E percio' che credo che sia tutta una manovra per scardinare il sistema ( poco probabile ) od andarsene.

Quoto :agree:!

Stamattina parlavo con un imprenditore dalle mie parti (non un bolscevico ;)): ha detto esplicitamente che gli eventi di Pomigliano rischiano di spianare la strada al lavoro-schiavitù. Ha ragione. Maglionne, il governo e Confindustria stanno giocando una brutta partita sulla pelle dei lavoratori e giocano sporco con il ricatto della delocalizzazione: è facile così ottenere il voto favorevole dei lavoratori. Tra l'altro mi piacerebbe sentire la loro opinione non filtrata dai soliti tg e giornali a 90° con il governo: finora ho sentito solo sindacalisti (quasi tutti venduti), Maglionne, Confindustria e governo.
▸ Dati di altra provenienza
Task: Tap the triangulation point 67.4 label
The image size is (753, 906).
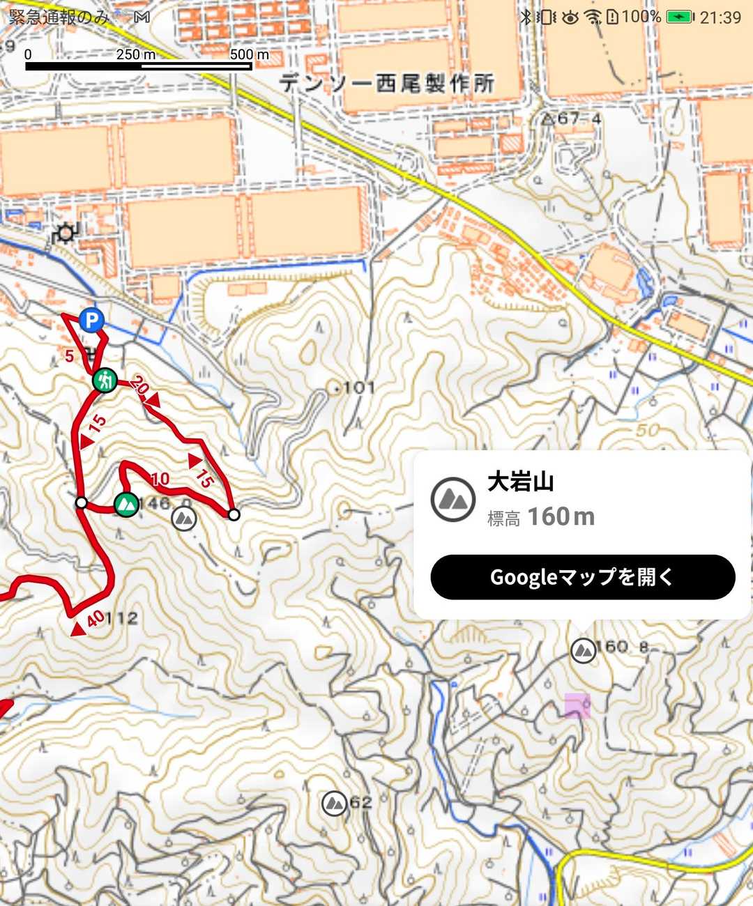Action: point(572,118)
Un qualsiasi accordo che viola il Contratto Nazionale e in palese violazione della costituzione (il diritto di scipero è inalienabile) è impugnabile e annullabile (o nullo, l'avvocato Loric mi corregga se sbaglio :)). Un conto è discutere di straordinari, turni, flessibilità, un altro è mettere nero su bianco la rinuncia ai propri diritti costituzionalmente garantiti ;): la cancellazione della malattia nei picchi di assenteismo rappresenta un kalashnikov che spara nel mucchio degli assenti senza distinguere tra gli assenteisti e chi sta male davvero (cosa peraltro già attuata dal solito ministro tascabile in guerra contro tutti i dipendenti pubblici).

Questa partita di Fiat-Confindustria-governo spalleggiati dai sindacati venduti contro i lavoratori ricattati dallo spettro della delocalizzazione fa parte di una strategia partita 8 anni fa: l'abolizione dell'Articolo 18, come confessò senza vergogna l'allora presidente di Confindustria D'Amato, doveva essere una falla per far crollare la diga dei diritti dei lavoratori. I confederali resistettero uniti per pochi mesi, poi sui spaccarono e passarono la precarizzazione selvaggia del lavoro, l'indulto esteso anche ai datori di lavoro responsabili di morte o infortuni dei loro dipendenti, gli stage come porta d'accesso quasi obbligata al mondo del lavoro (gratuito) e altre infamie. Tutto questo è passato con l'opposizione talvolta della sola Cgil e con la grancassa delle tv impegnate a convincere gli italiani che i diritti sono privilegi e che bisogna mettersi nei panni dei poveri imprenditori, anche e soprattutto di quelli che evadono miliardi e li riciclano con lo scudo fiscale :(r.

Ora obietterete che c'è troppa gente che lavora male e che fa assenteismo: è vero, ma questi problemi si risolvono con maggiori controlli, non sparando nel mucchio, sennò finisce che pagano anche gli onesti che lavorano bene e che si assentano solo se indispensabile.

In questa situazione non c'è nessuno che discuta i 2 nodi prioritari: l'estirpazione della piaga dell'assenteismo senza sparare nel mucchio e i problemi di qualità dei prodotti.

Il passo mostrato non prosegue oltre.